So your buying a rental property….

June 06, 2011  |   News   |   admin  |   0 Comment

Investing in real estate can be a great choice when you are looking for long term appreciation and cashflow. However, buying a rental property is slightly different than buying your own home.

What you need to know when buying your rental property

The first thing you need to remember is to stay objective. You are not going to be living in this property so you do not need to “love” it. It is all about the numbers and whether or not it makes sense from an investment point of view. You need to ask yourself “will I make money on this purchase”
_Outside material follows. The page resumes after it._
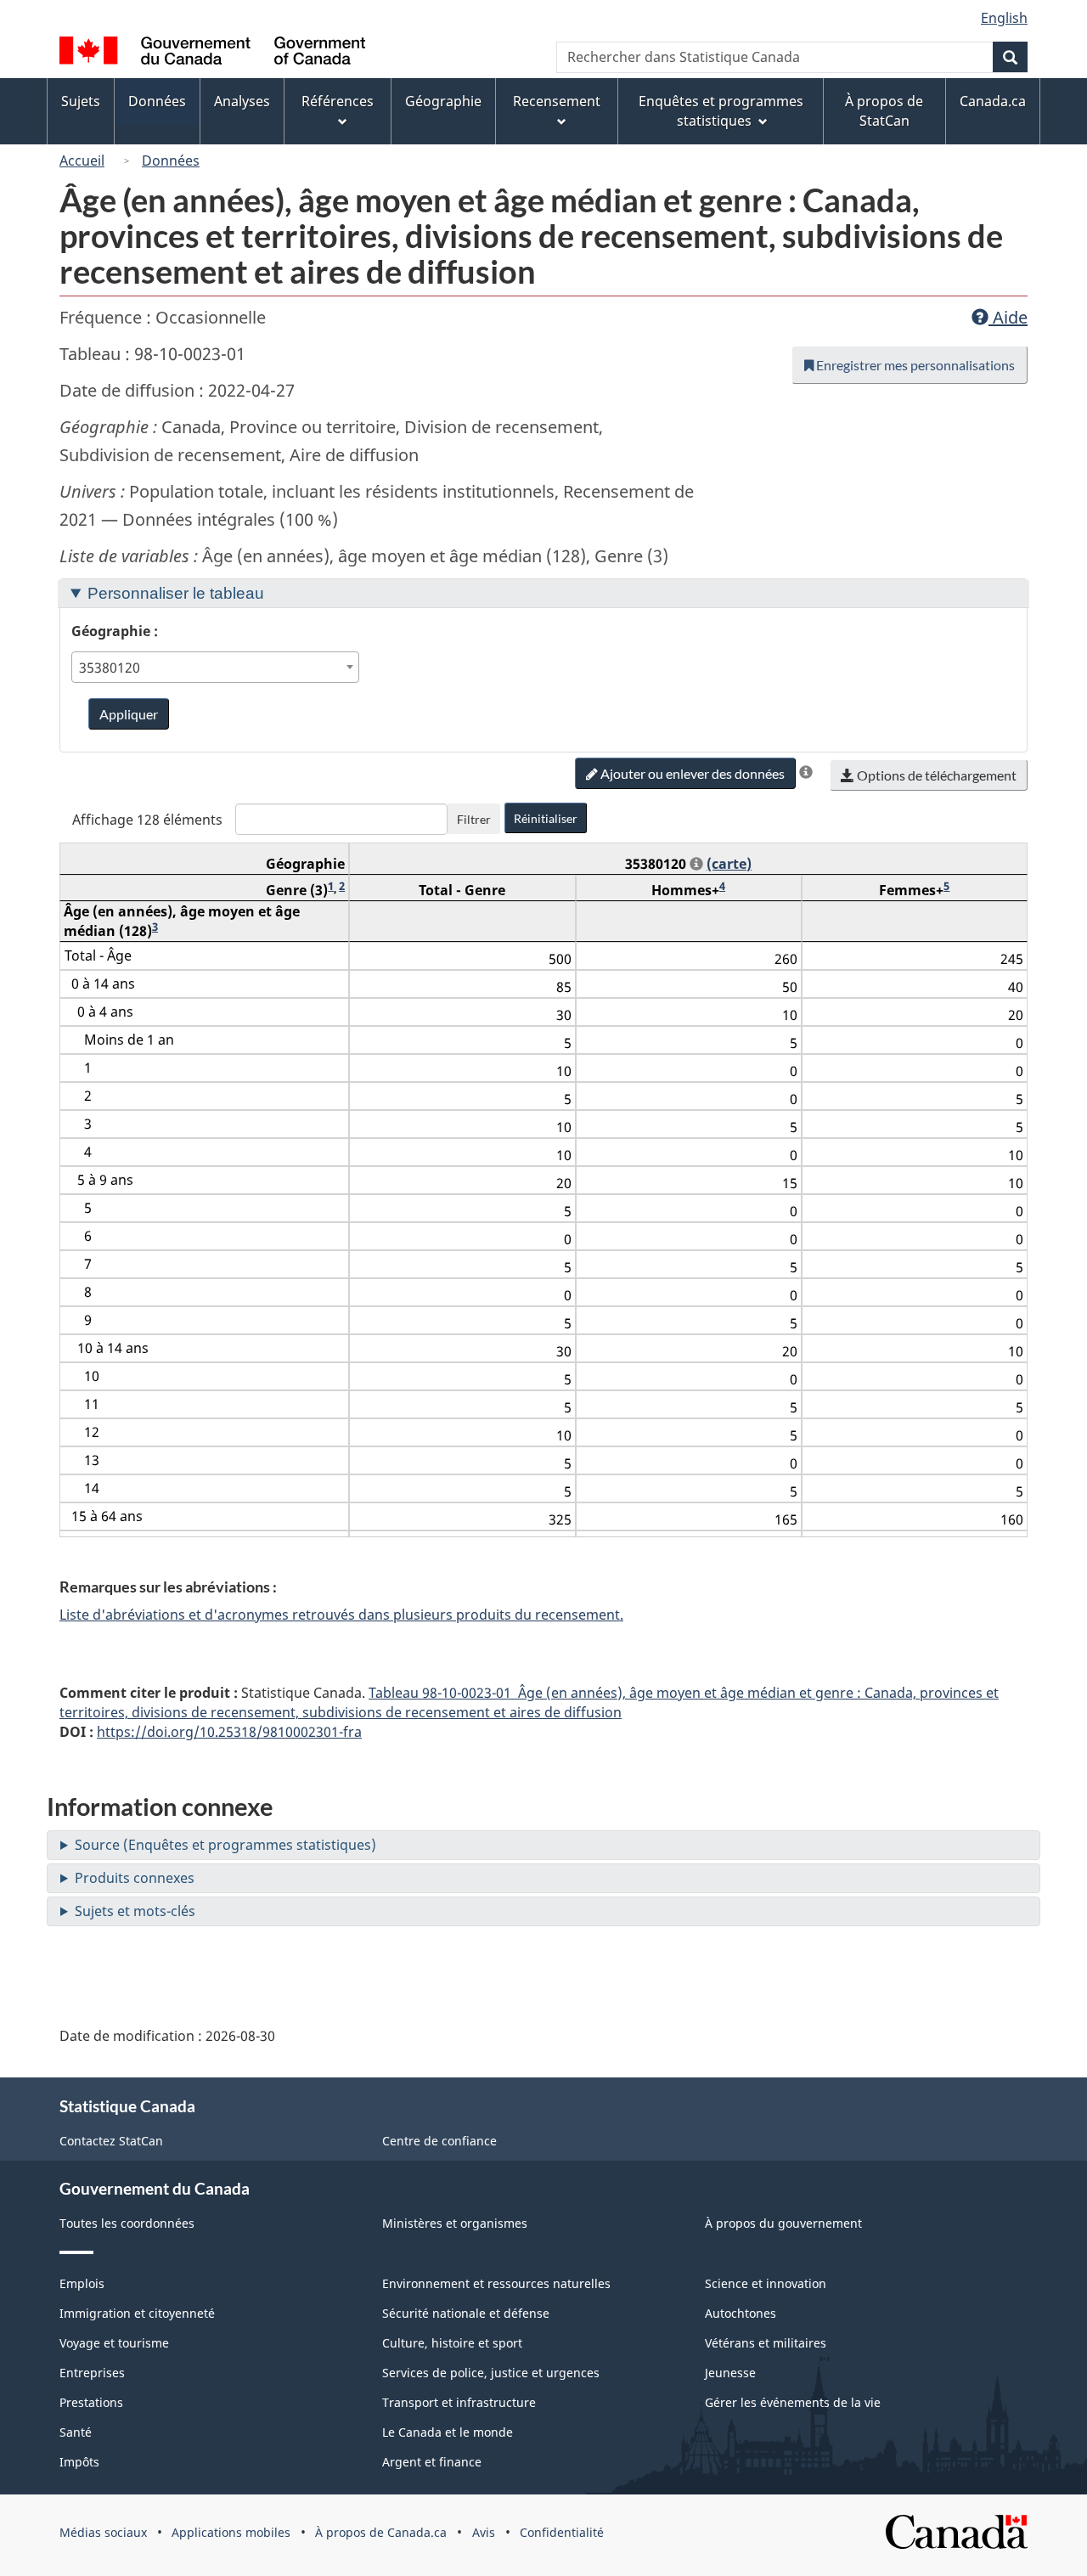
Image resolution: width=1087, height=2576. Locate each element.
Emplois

You also need to be aware of the costs associated with purchasing a building over 4 units. You can expect everything to cost more:

  • CMHC will charge you a per unit application fee, plus a higher premium
  • You will have higher legal fees, plus you will most likely be required to pay for the lender’s legal fees as well
  • You will most likely have a lender fee and be expected to pay some of it up front as good will
  • There might be an environmental report required
  • The appraisal on a multi-unit building can be $1,000-$2,000 depending on the location

All of tis adds up to a more expensive transaction than when you purchased your home. Keep in mind most of these expenses can be written-off and you have to take them into account when looking at the profitability of your investment.

Most important of all is to be sure you are working with an experienced team. Your Realtor, Mortgage Broker and lawyer should all have experience in larger investment properties and be able to guide you through the process.